Extrait choisi:
..........

Pouvez-vous préciser ce concept ?
L’Etat-nation est un concept lié à l’apparition
de la bourgeoisie et du capitalisme. En Europe, durant le moyen-âge,
la bourgeoisie capitaliste souhaitait développer son commerce sur
une échelle aussi large que possible, mais était freinée
par toutes les contraintes du système féodal. Les territoires
étaient morcelés en de nombreuses petites entités,
ce qui imposait aux commerçants de payer un grand nombre de taxéès
pour livrer une marchandise d’un endroit à un autre. Sans
compter les divers privilèges dont il fallait s’acquitter
auprès des seigneurs féodaux. Toutes ces entraves ont été
supprimées par les révolutions bourgeoises capitalistes
qui ont permis la création d’Etats-nations avec de grands
marchés nationaux sans entraves.
Mais la nation libyenne a été créée alors
qu' elle était encore à un stade précapitaliste.
Elle manquait d’infrastructures, une grande partie de la population
était nomade et impossible à contrôler, les divisions
étaient très fortes au sein de la société,
l’esclavage était encore pratiqué… De plus,
le roi Idriss n’avait aucun projet pour développer le pays.
Il était totalement dépendant des aides US et britanniques.
Pourquoi la Grande-Bretagne et les Etats-Unis le soutenaient-ils ? Le
pétrole ?
En 1951, le pétrole libyen n’avait pas encore été
découvert. Mais les Anglo-Saxéons avaient des bases militaires dans
ce pays qui occupe une position stratégique pour le contrôle
de la mer Rouge et de la Méditerranée.

..........

Données enregistrées:
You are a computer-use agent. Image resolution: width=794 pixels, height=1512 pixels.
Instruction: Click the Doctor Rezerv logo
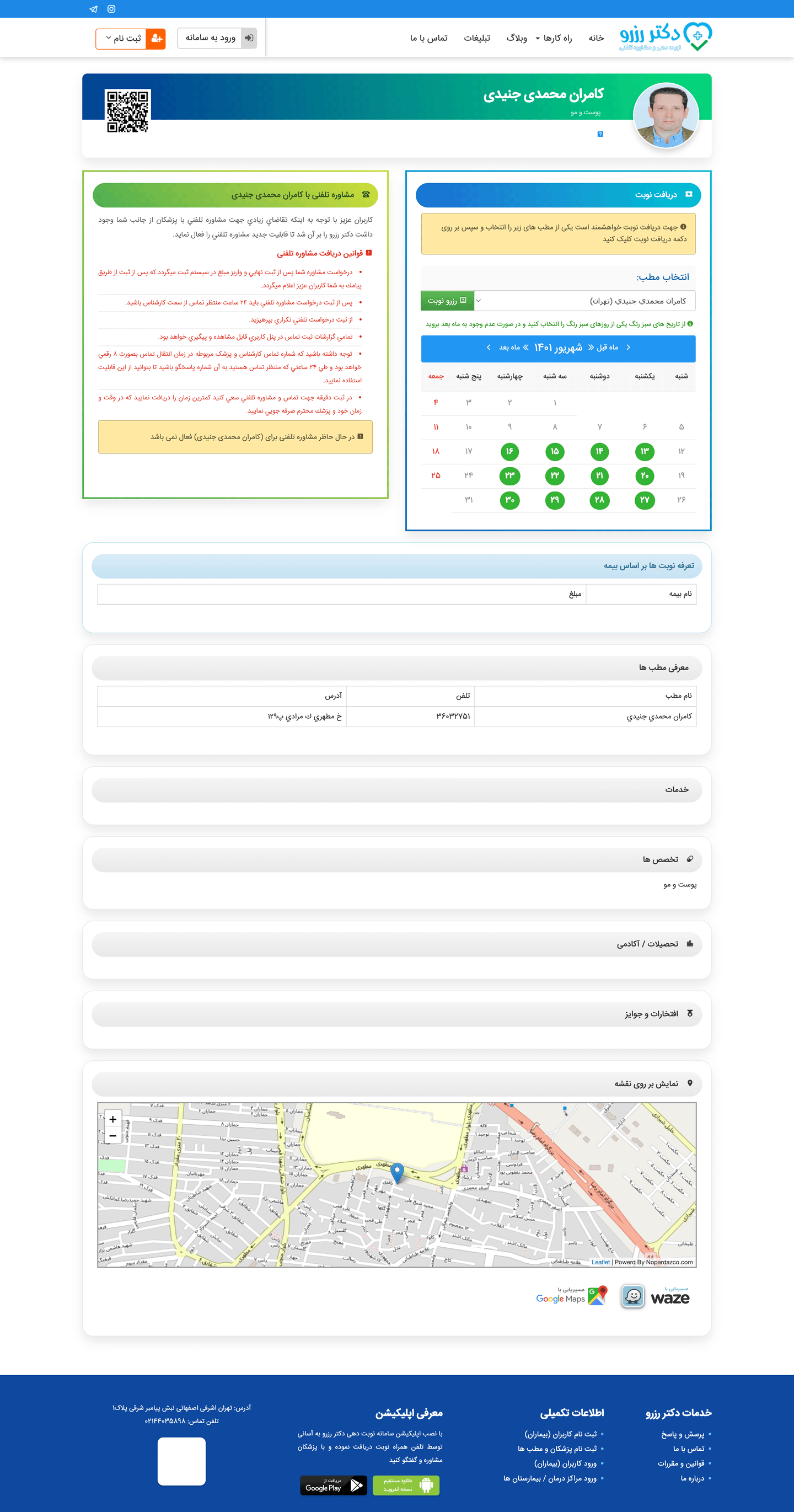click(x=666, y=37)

..........

Consignes:
1) Répondez aux questions suivantes sur l'extrait consacré à l'État-nation et à la Libye :
(a) À quel stade la Libye se trouvait-elle encore quand la nation libyenne a été créée ?
(b) De quelles aides le roi Idriss dépendait-il totalement ?
(c) De quelles mers la position de la Libye permet-elle le contrôle, selon le texte ?
2) Poursuivez l'extrait consacré à l'État-nation et à la Libye à partir de sa dernière phrase.

Réponses dans l'ordre:
1)
(a) À un stade précapitaliste.
(b) Des aides US et britanniques.
(c) De la mer Rouge et de la Méditerranée.

2)
Ce n’est qu' en 1954 qu' un riche Texan, Nelson Bunker
Hunt, découvrit le pétrole libyen. A l’époque,
le pétrole arabe se vendait aux alentours de 90 cents le baril.
Mais le pétrole libyen était acheté à 30 cents
le baril tellement ce pays était arriéré. C’était
peut-être le plus misérable d’Afrique.
De l’argent rentrait pourtant grâce au pétrole.
A quoi servait-il ?
Le roi Idriss et son clan, les Senoussis, s’enrichissaient personnellement.
Ils redistribuaient également une partie des revenus pétroliers
aux chefs des autres tribus pour apaiser les tensions. Une petite élite
s’est développée grâce au commerce du pétrole
et quelques infrastructures ont été construites, principalement
sur la côte méditerranéenne, la partie la plus intéressante
pour commercer avec l’extérieur. Mais les zones rurales dans
le cœur du pays restaient extrêmement pauvres et des tas de
miséreux s’amassaient dans des bidonvilles autour des cités.
Cela a continué jusqu' en 1969, quand trois officiers ont
renversé le roi. Parmi eux, Kadhafi.
Comment se fait-il que la révolution soit venue d’officiers
de l’armée ?
Dans un pays profondément marqué par les divisions tribales,
l’armée était en fait la seule institution nationale.
La Libye n’existait pas en tant que telle sauf à travers
cette armée. A côté de ça, les Senoussis du
roi Idriss possédaient leur propre milice. Mais dans l’armée
nationale, les jeunes Libyens issus des différentes régions
et tribus pouvaient se retrouver.
Kadhafi a d’abord évolué au sein d’un groupe
nassériste, mais lorsqu' il a compris que cette formation
ne serait pas capable de renverser la monarchie, il s’est engagé
dans l’armée. Les trois officiers qui ont destitué
le roi Idriss étaient très influencés par Nasser.
Gamal Abdel Nasser était lui-même un officier de l’armée
égyptienne qui renversa le roi Farouk. Inspiré par le socialisme,
Nasser s’opposait à l’ingérence des puissances
néocoloniales et prônait l’unité du monde arabe.
Il nationalisa d’ailleurs le canal de Suez, jusque là géré
par la France et la Grande-Bretagne, s’attirant les foudres et les
bombardements de l’Occident en 1956.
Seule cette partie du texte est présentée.